I like how she said she catches herself adding research for the sake of using it and later edits it out. Sometimes, authors seem to get lost in detail for details sake, even when it doesn't add to the story.

blueviolet said...

I like how the past and present are interwoven throughout the story. I've always found that to add so much more depth to books and I appreciate that she's done it in a seamless way.
doot65{at}comcast[dot]net
Elizabeth

Marigold said...

Quite accidently, I ended up going to a very small high school poplulated almost entirely by timid math geniuses. I am a bold and brassy lit-geek and always have been, but the socially-awkward, equation-obsessed will always have a special place in my heart for making my high school experience so enriching and enlightning and terribly, wonderfully strange.

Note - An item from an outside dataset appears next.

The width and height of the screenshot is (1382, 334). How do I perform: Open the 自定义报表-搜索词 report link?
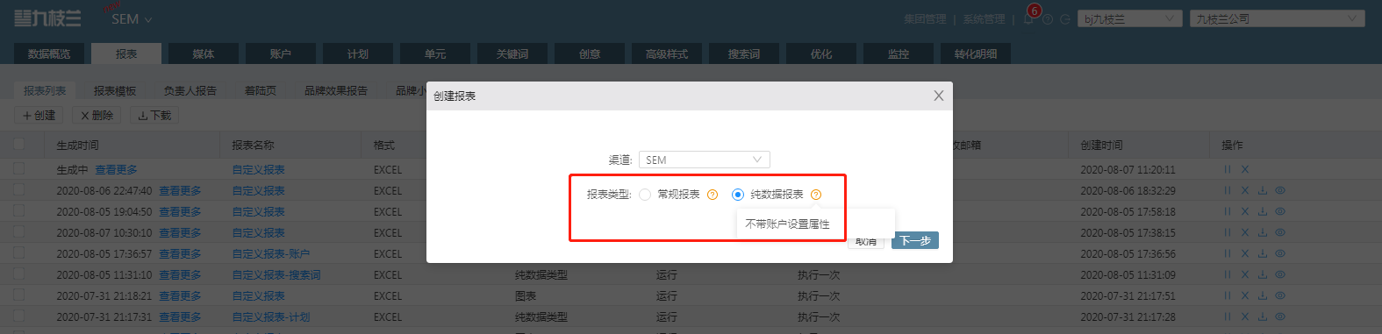(276, 274)
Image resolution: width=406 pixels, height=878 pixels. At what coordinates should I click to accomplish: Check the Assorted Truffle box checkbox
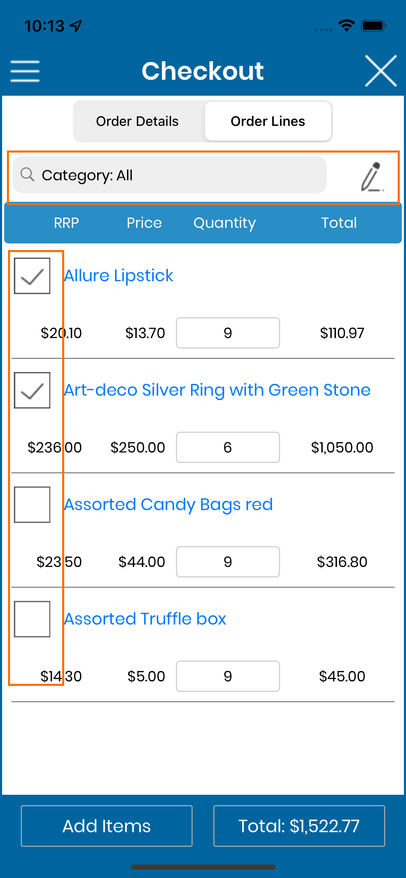[x=32, y=619]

boldnessbe(at)gmail(dot)com

Katie Stacey said...

we had a really young student attending my college at the same time I was attending it. i always wondered what that would be like.

Sue A. said...

I've seen this book so many times! I just have to read it. Please enter me in the draw!

Lori said...

Thanks for the contest

bison61 said...

she needs a large amount of time to get lost in the world of my characters

tiramisu392 (at) yahoo.com

Deb said...

I'm disappointed that you felt that the academic thriller element fell flat. That is what interests me about the book. Perhaps I'll feel differently about it.